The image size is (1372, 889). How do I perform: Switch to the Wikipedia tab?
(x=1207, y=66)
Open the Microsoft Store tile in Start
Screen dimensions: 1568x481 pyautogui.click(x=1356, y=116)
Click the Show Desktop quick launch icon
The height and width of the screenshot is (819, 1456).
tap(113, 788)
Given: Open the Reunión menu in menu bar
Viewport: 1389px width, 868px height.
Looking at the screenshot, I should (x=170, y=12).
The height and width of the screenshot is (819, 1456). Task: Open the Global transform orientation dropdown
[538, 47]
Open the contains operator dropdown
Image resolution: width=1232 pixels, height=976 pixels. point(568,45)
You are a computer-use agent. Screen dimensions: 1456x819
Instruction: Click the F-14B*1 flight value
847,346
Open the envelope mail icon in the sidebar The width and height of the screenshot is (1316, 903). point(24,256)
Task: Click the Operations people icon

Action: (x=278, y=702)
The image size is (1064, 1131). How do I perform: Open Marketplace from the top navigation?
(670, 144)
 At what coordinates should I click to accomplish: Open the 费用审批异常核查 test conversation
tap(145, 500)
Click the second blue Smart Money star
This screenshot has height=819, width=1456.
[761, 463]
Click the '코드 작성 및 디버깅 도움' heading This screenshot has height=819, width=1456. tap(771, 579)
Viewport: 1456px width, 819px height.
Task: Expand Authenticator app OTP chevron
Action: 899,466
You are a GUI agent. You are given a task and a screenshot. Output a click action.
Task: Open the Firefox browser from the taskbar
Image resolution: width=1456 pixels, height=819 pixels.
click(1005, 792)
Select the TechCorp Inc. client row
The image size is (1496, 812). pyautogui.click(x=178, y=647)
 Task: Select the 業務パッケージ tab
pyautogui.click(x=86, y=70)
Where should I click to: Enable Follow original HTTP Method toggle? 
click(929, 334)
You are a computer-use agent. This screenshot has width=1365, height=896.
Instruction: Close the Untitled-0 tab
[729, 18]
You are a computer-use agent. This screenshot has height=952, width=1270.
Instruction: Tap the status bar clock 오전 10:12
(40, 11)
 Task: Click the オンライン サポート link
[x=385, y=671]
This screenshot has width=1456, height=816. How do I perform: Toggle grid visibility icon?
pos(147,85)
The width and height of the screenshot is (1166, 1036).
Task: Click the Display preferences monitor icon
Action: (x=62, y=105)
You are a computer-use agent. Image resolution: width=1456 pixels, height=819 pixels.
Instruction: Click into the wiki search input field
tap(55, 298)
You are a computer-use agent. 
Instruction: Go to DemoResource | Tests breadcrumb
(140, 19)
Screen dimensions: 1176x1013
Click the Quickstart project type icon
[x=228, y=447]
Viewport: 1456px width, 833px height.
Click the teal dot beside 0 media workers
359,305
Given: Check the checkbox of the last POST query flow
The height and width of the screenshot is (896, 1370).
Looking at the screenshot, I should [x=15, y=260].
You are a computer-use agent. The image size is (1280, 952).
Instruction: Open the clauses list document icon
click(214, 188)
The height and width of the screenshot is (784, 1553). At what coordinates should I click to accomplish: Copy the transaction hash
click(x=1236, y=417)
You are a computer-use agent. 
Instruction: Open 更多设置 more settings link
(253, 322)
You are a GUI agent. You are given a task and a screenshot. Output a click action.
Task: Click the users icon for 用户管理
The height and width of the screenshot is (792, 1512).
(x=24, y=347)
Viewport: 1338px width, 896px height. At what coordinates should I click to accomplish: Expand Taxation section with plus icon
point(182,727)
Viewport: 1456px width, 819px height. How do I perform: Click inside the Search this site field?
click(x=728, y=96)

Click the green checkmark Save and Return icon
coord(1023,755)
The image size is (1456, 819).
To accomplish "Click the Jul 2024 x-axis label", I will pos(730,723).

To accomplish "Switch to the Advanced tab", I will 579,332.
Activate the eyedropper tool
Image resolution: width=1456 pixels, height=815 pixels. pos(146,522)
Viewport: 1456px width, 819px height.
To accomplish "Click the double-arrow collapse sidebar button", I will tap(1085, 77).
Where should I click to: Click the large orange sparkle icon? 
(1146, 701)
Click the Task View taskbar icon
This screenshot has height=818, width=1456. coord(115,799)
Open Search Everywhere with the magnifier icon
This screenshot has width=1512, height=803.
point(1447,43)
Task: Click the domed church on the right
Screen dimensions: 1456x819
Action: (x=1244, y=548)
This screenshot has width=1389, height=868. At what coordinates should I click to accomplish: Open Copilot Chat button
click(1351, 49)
────
#### [EXERCISE DETAILS]
Copy out all the lines of the records that include "will".

#### [SOLUTION FOR THIS TASK]
To accomplish "Click the Jul 2024 x-axis label", I will pos(730,723).
To accomplish "Switch to the Advanced tab", I will 579,332.
To accomplish "Click the double-arrow collapse sidebar button", I will tap(1085, 77).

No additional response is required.